Er erinnerte daran, dass die zahnmedizinische Versorgung in Deutschland im europäischen Vergleich einen Spitzenplatz einnehme. „Patienten profitieren von einem hohen Ausbildungsniveau der Zahnärzteschaft und einer hohen Versorgungsqualität. Dies ist diversen deutschen Spezifika zu verdanken. Deutschland agiert auf einem hohen Niveau. Dies darf nicht in Frage gestellt werden. Besser wäre es, gute Strukturen als Benchmark zu begreifen und voneinander zu lernen“, so Engel. Es müsse sichergestellt sein, dass diese Versorgungs- und Ausbildungsqualität auch in Zukunft erhalten bleibe. „Die hohe Qualität der zahnmedizinischen Ausbildung ist zu gewährleisten.“
„Dazu ist es wichtig, dass die Berufsausübung frei und ohne Einfluss Dritter erfolgen kann. Zudem lehnen wir als BZÄK die überbordende Bürokratie ab. Durch eine konsequente Entbürokratisierung sollen Praxen endlich von unzumutbaren Belastungen befreit werden, bei künftigen Vorhaben und Gesetzesvorschlägen sollen zudem die bürokratischen Auswirkungen frühzeitig geprüft werden. So bleibt mehr Zeit für die Patienten“, bekräftigte er die Forderungen der Bundeszahnärztekammer zur Europawahl.

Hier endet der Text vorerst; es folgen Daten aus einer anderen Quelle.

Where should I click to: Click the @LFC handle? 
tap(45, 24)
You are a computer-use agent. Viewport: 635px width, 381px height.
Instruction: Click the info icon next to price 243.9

Diese gesundheitspolitischen Forderungen sind in einem europapolitischen Positionspapier formuliert, das auf dem Europatag vorgestellt wurde. Es enthält acht Kernanliegen. So fordert die BZÄK im Patienteninteresse die Sicherstellung der unbeeinflussten freien Berufsausübung, die Verabschiedung einer Europäischen Charta der Freien Berufe, die Prüfung von EU-Vorgaben auf deren bürokratische Auswirkungen, die Gewährleistung einer hohen Qualität der zahnmedizinischen Ausbildung, die Digitalisierung im Gesundheitswesen ausschließlich zum Nutzen der Patienten zu gestalten, Amalgam als notwendiges Füllungsmaterial zu erhalten, die Bekämpfung von Antibiotikaresistenzen konsequent fortzusetzen und weitere Initiativen zur Verbesserung der Mundgesundheit und damit Lebensqualität der Menschen anzustoßen.